Der Regen ließ auch in der Nacht nicht nach. Im Bahnhof wusste man das bekannte Plätschern zu schätzen.

Caz blieb im Wartebereich, um Barry Rogan zu versorgen, der im Delirium schwebte und schwer verwundet war. Diese Monsterweiber hatten ihn dort gebissen, wo es richtig wehtat, doch Caz zierte sich nicht. Ohnehin fühlte sie sich nahezu taub.

Sie kümmerte sich mit schwesterlicher Umsicht um Barry, verband die Überreste seines Penis mit Mull und widmete sich den klaffenden Höhlen in seinem Kopf. Man hatte ihm die Augen ausgerissen. All dies verrichtete sie ohne emotionale Bindung an den jungen Mann, der seine Würde und eigentlich auch alles andere verloren hatte, um sie zu retten. Sie verarztete ihn apathisch und anstandshalber, eher pflichtbewusst als aus echter Zuneigung. Ihre Unschuld war verwirkt, und die Brutalität hatte sie abgestumpft.

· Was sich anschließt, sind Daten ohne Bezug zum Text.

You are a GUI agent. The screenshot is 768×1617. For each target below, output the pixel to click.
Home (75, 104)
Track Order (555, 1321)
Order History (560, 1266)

Professor Herbert Matthews blieb redselig und führte seine Theorien und Vorhaben mit erstaunlicher Begeisterung aus. Er wollte ein neues Lager am International Airport errichten, und weder Caz noch Star bekundeten Einwände, zumal sie sich sowieso kaum mehr artikulieren konnten.

Da es zusehends heller wurde, hielt der Professor es für das Beste, sich möglichst früh auf den Weg zu machen. Und so kam es, dass das Grüppchen just vor dem Morgengrauen aufbrach, während der graue Himmel weiter weinte.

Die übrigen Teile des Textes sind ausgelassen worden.